Léon Chibolet
27/02/2012
La conférence des “amis de la Syrie” en Tunisie était une foire crépusculaire et abjecte car l’affaire était “pliée”: pas question pour les américains de livrer des armes et de permettre des interventions étrangères. Opportunément, on s’est rappelé que l’armée syrienne est la deuxième puissance militaire arabe après celle de l’Egypte et que 90% des officiers sont alaouites, donc pas de défections massives à attendre. En tout cas, face à
une tentative redoutable de déstabilisation, elle a maintenu sa cohésion.
Mais malgré le caractère ubuesque de cette démonstration “amicale”, quelques événements importants ont eu lieu; ils concernent des alliances fortes bien que relevant en apparence des hybridations entre les carpes et les lapins.
Voici l’affaire qui commence par quelques rappels sur un acteur discret, l’émir du Qatar à propos duquel on a vu se préciser ses engagements, non pas grâce à ses propres confidences mais à cause de celles de ses obligés.
Il est en effet multimilliardaire, par la grâce de son père…
Il a du reste organisé un coup d’état contre lui en 2005; le Qatar est donc dirigé par cet émir, Hamad bin Khalifa Al Thani, qui a pris les commandes du pays en renversant son papa, Khalifa bin Hamad Al Thani, en 1995, alors que celui-ci était en vacances en Suisse.
Le nouveau président de la Tunisie, Moncef Marzouki, qui a été mis en place par le responsable du parti des frères musulmans Ennahda a tenu à remercier chaleureusement le Qatar et son émir pour l’aide apportée aux événements en Tunisie et à son parti.. Il a fait cette annonce au cours de la conférence « des amis de la Syrie », le vendredi 24 février 2012, conférence organisée par la Tunisie avec l’argent de l’émir.
Retenons au passage que le responsable “charismatique” du parti Ennadha s’appelle Rached Ghannouchi, militant reconnu depuis longtemps mais qui a pris depuis peu un certain nombre de virages, surtout depuis sa visite aux USA au cours de laquelle il a rencontré longuement des diri- geants de l’AIPAC, la grande organisation sioniste améri- caine dont l’impact politique dans le système américain est considérable.
Les remerciements chaleureux du président Marzouki viennent conforter quelques analyses qui restaient encore confidentielles mais qui se dévoilent peu à peu grâce aux engagements et confidences de Marzouki. L’aide financière et logistique du Qatar a certes permis une victoire écrasante d’Ennahda en Tunisie mais aussi et surtout la victoire des insurgés de Benghazi sur le pouvoir tenu par Kadhafi.

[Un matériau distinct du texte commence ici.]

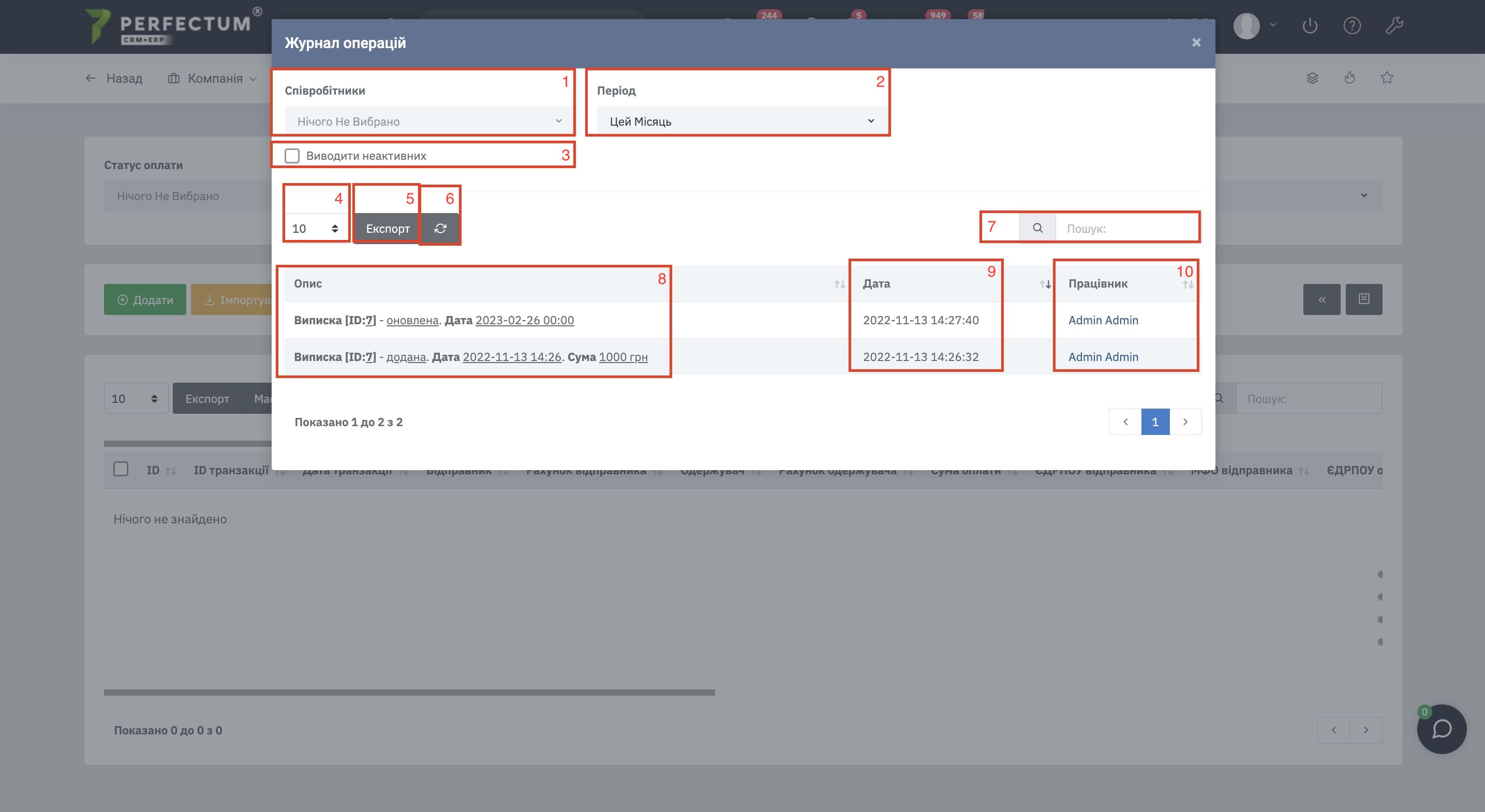Click the star favorites icon

(x=1387, y=78)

C’est en effet avec l’aide militaire de l’OTAN et des troupes mercenaires payées par le Qatar (5 à 8000 hommes?!), que cette prise de pouvoir a pu se mettre en place; d’autant plus que les USA entretiennent une base à el-Oudeid, proche de Doha, leur principale base aérienne dans la région sur laquelle se trouve prépositionnés quelques 120 chasseurs bombardiers F-16 et divers autres aéronefs de combat.Cest à partir dEl Oudeid que les E-U ont en mars 2003bombardé lIrak. “Le Qatar est donc, à ce titre et de toute évidence, un État de première ligne dans la stratégie de conquête et
suprématie holistique conduite depuis 1991 par les USA”.
Il est clair qu’il existe une fraternité importante entre la Lybie du CNL, Ennhada,le parti tunisien au pouvoir et le Qatar.Faut-il ajouter que cette offensive qatari au Maghreb ne s’arrête pas là et que l’Algérie est maintenant aux premières loges. En tout cas, Abassi Madani, le fondateur du FIS vit depuis 2003 à Doha et est reçu souvent au palais.

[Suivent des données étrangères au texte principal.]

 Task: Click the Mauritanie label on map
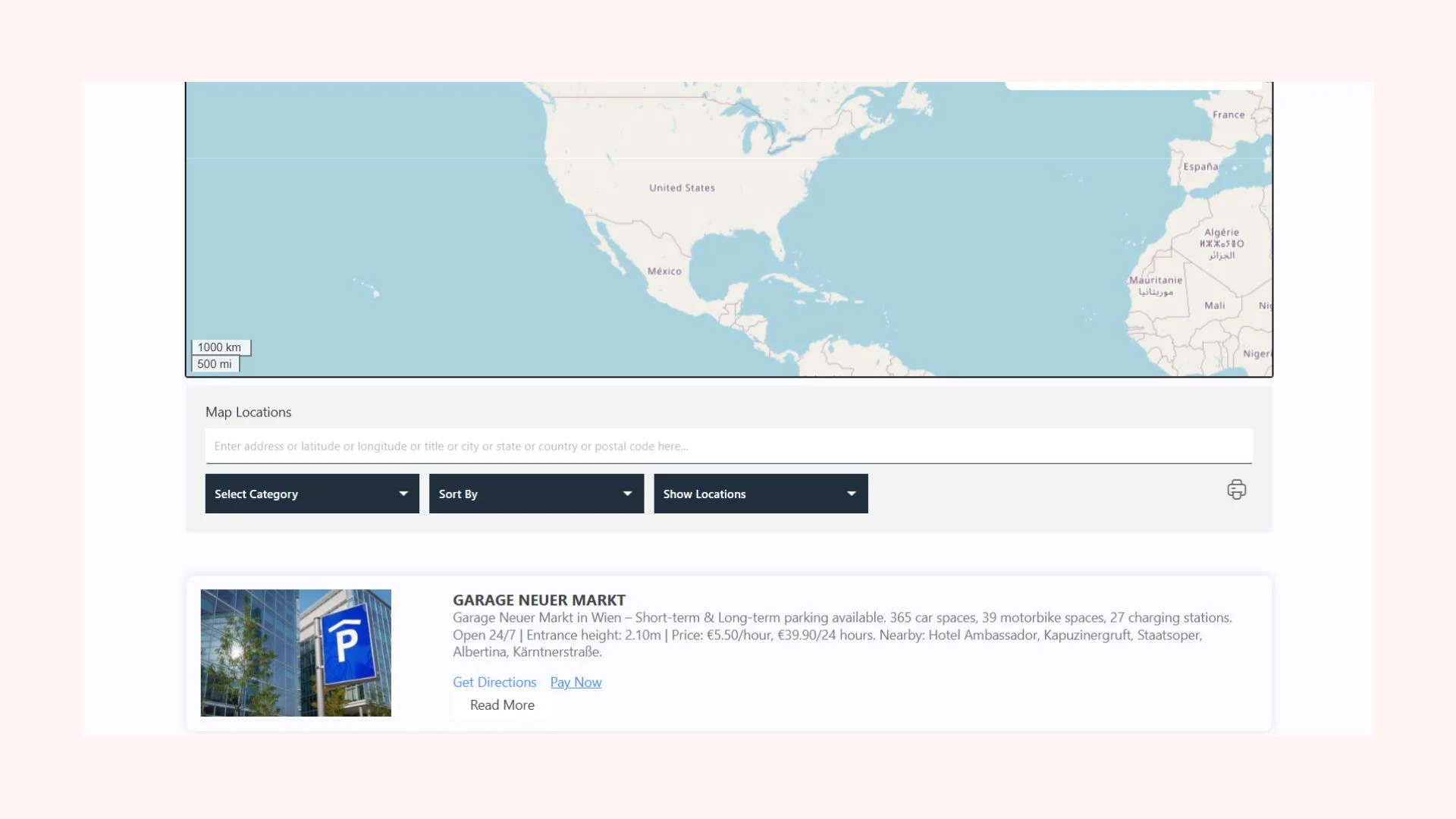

C’est dans ce contexte que l’on commence à comprendre l’engagement de Marzouki et surtout de son marionnettiste, Rached Ghannouchi, en faveur des rebelles syriens sunnites et l’insolence de sa proposition moqueuse proposant d’envoyer la famille Assad, une fois amnistiée, en Russie; quelle assurance chez lui, ce tout petit bonhomme venant d’arriver au pouvoir.
Faut-il ajouter qu’en quelques mois, ce parti et son président se sont mis à dos le plus grand syndicat tunisien, l’Union générale tunisienne du travail (UGTT) ainsi que beaucoup, beaucoup d’autres citoyens tunisiens.
Ces prises de position arrogantes cachent en réalité, non seulement le soutien de l’émir mais aussi le soutien des USA. Tout cela implique la présence d’alliances de plus en plus évidentes entre les frères musulmans et les nouvelles
politiques US, grâce à l’entregent de l’émir et surtout, grâce à son argent.
Ces liens ne sont du reste pas nouveaux et les soutiens américains à al Qaïda n’ont jamais manqué.